Exact wording is needed for every line from the one holding "You are a GUI" to the end of the records below; write those lines out and omit the pictures.

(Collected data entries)

◆ ◆ ◆

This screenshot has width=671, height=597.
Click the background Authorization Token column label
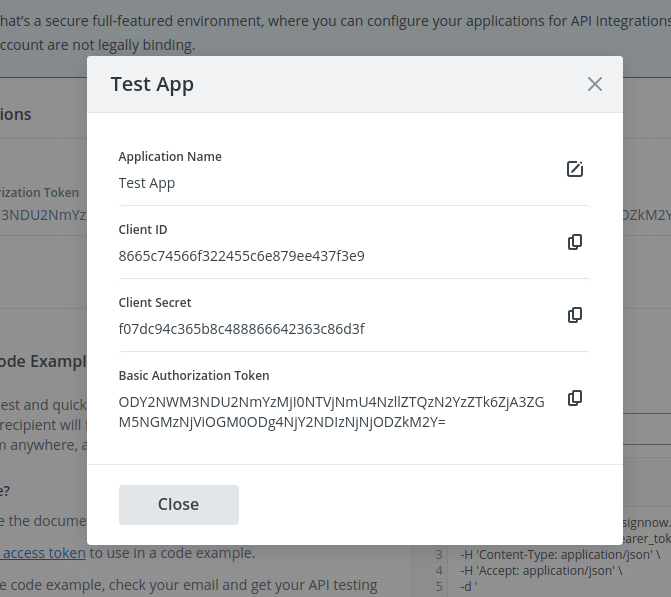[x=40, y=193]
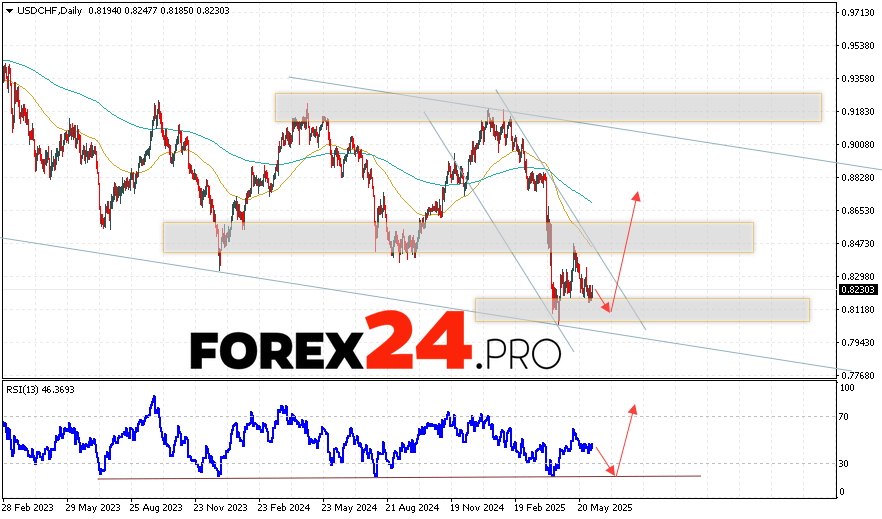Click the RSI 70 level label
882x519 pixels.
click(x=845, y=417)
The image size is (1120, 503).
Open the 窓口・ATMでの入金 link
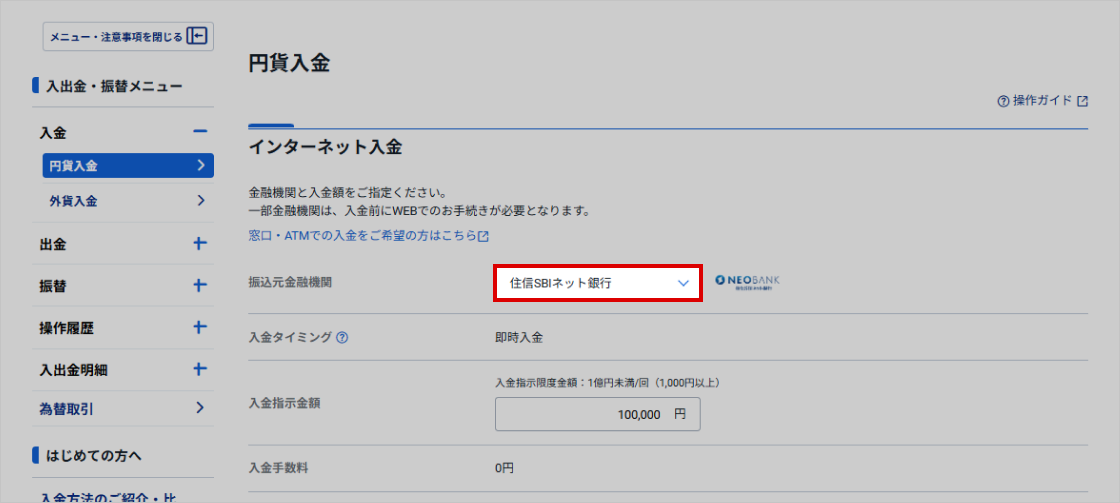click(362, 237)
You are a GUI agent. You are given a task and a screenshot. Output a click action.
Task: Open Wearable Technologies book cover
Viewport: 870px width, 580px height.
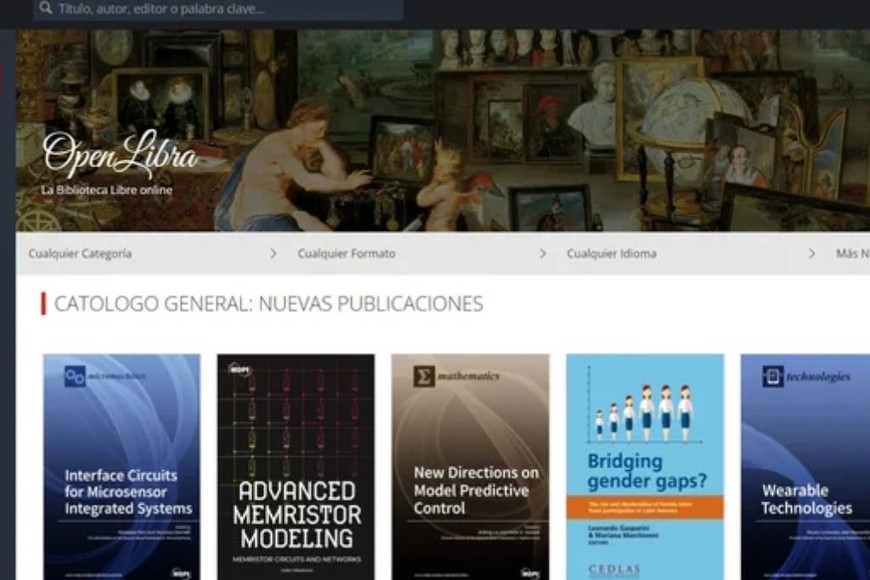coord(805,467)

◆ ◆ ◆

[The completed task]:
You are a GUI agent. You are given a task and a screenshot. Output a click action.
Task: Open Wearable Technologies book cover
Viewport: 870px width, 580px height.
coord(805,467)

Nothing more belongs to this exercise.